#### Metin Bölümü
Yavuz Alogan
“Kırılgan Devlet” (Fragile State) kavramı 1990’ların başında icat edildi. Reel komünist sistemler bütünüyle çökmüş, sosyal demokrasi neoliberalizme eklemlenmiş, meydan dizginsiz kapitalizme kalmıştı.
Yeni ideolojik ortamda bazı devletlerin “kırılgan” olduğu saptandı. Bu devletlerin ekonomisi zayıftı, kalkınamıyorlardı, gelir eşitsizliği, dolayısıyla iç çatışma ihtimali vardı. Halkını mutlu edemeyen kırılgan devlete kırılgan olmayan devletler topluluğu müdahale etmeliydi. Kırılganlık ölçütlerini Dünya Bankası belirleyecek, projeler hazırlayacaktı.
Yeni bir küresel bakış açısı oluşmuştu.
########
▶ **Görev Tanımı**:
Yukarıdaki metin bölümünde, "Kırılgan Devlet" kavramının icat edildiği 1990'ların başındaki ortam anlatılmaktadır. Bu ortamı tanımlayan gelişmelerin tümünü sıralayınız.
#### Sağlanan Veriler
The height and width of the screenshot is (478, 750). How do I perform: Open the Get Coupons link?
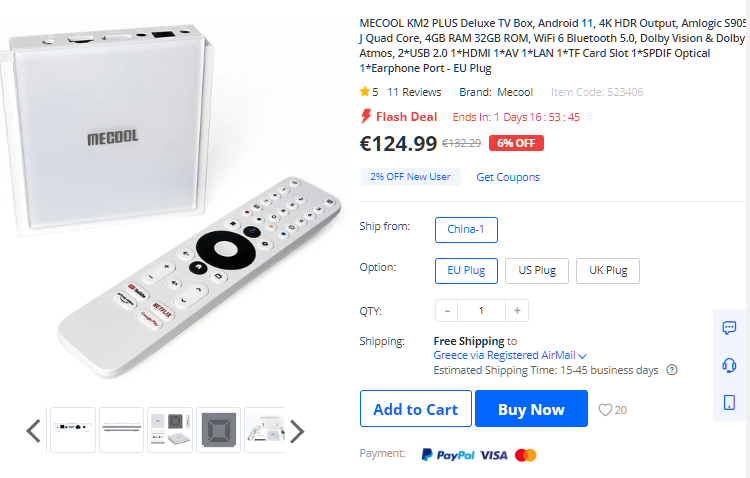tap(508, 177)
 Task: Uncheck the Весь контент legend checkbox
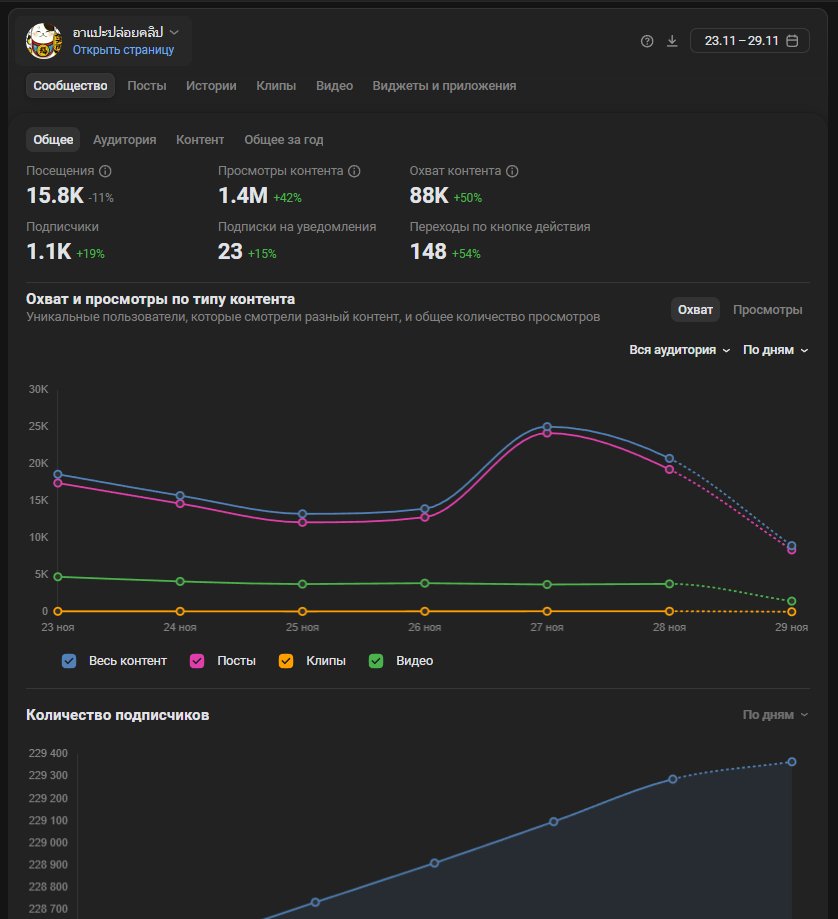click(x=69, y=661)
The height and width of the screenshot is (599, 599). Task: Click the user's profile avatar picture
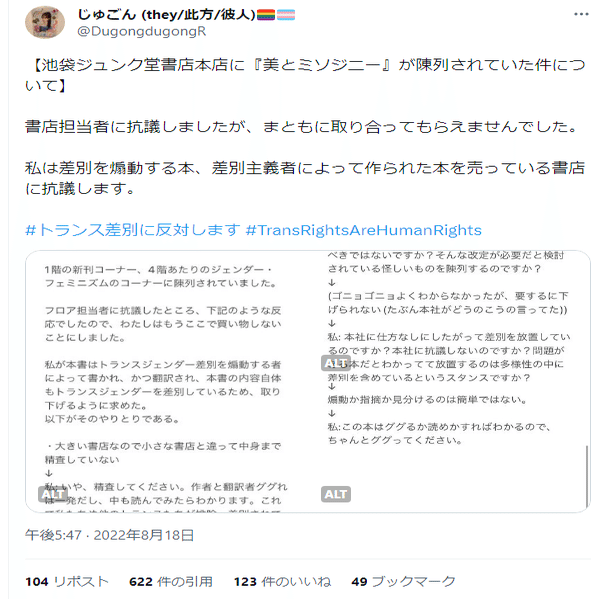tap(45, 22)
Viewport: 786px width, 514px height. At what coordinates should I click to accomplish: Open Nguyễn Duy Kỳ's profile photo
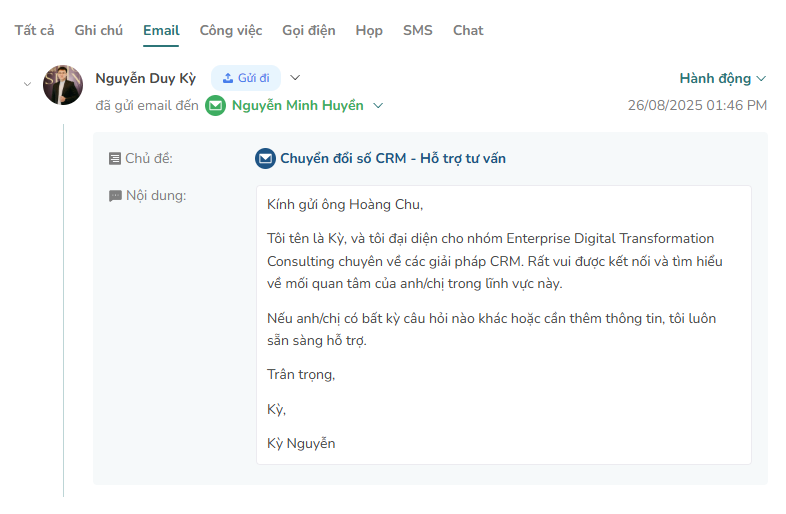(x=63, y=85)
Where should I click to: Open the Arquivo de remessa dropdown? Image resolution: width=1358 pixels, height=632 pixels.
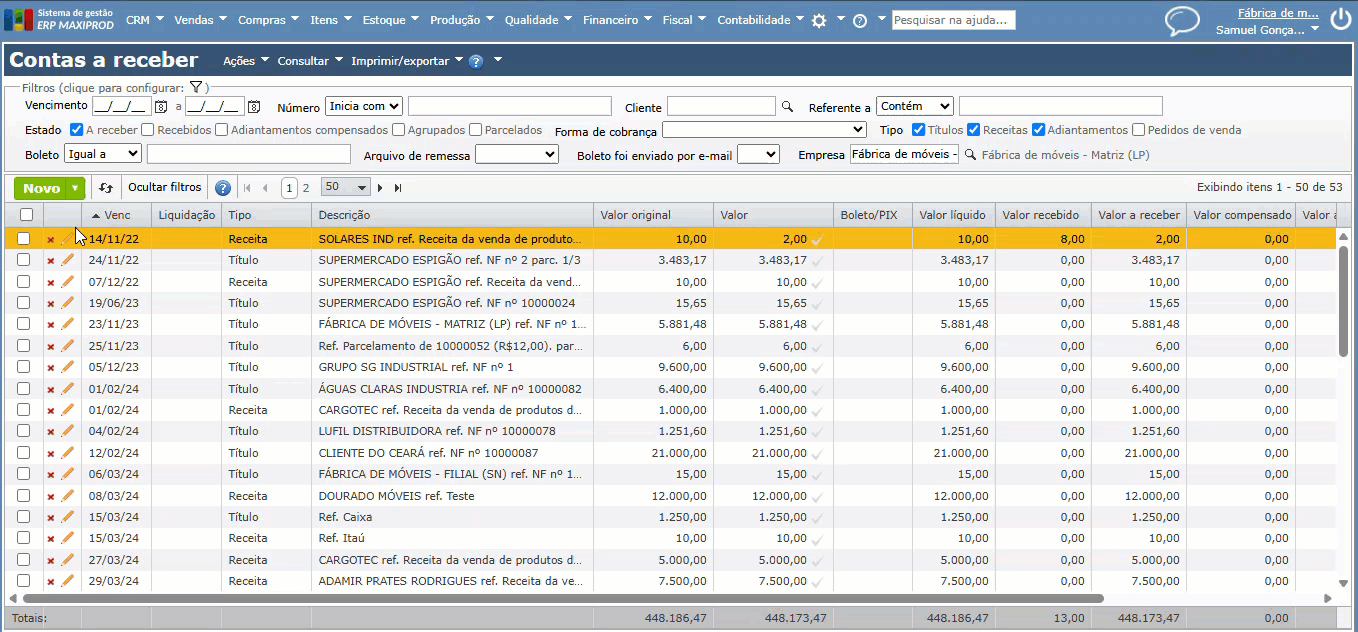click(x=516, y=155)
########
▶ **Görev Çözümü**:
- Reel komünist sistemler bütünüyle çökmüştü.
- Sosyal demokrasi neoliberalizme eklemlenmişti.
- Meydan dizginsiz kapitalizme kalmıştı.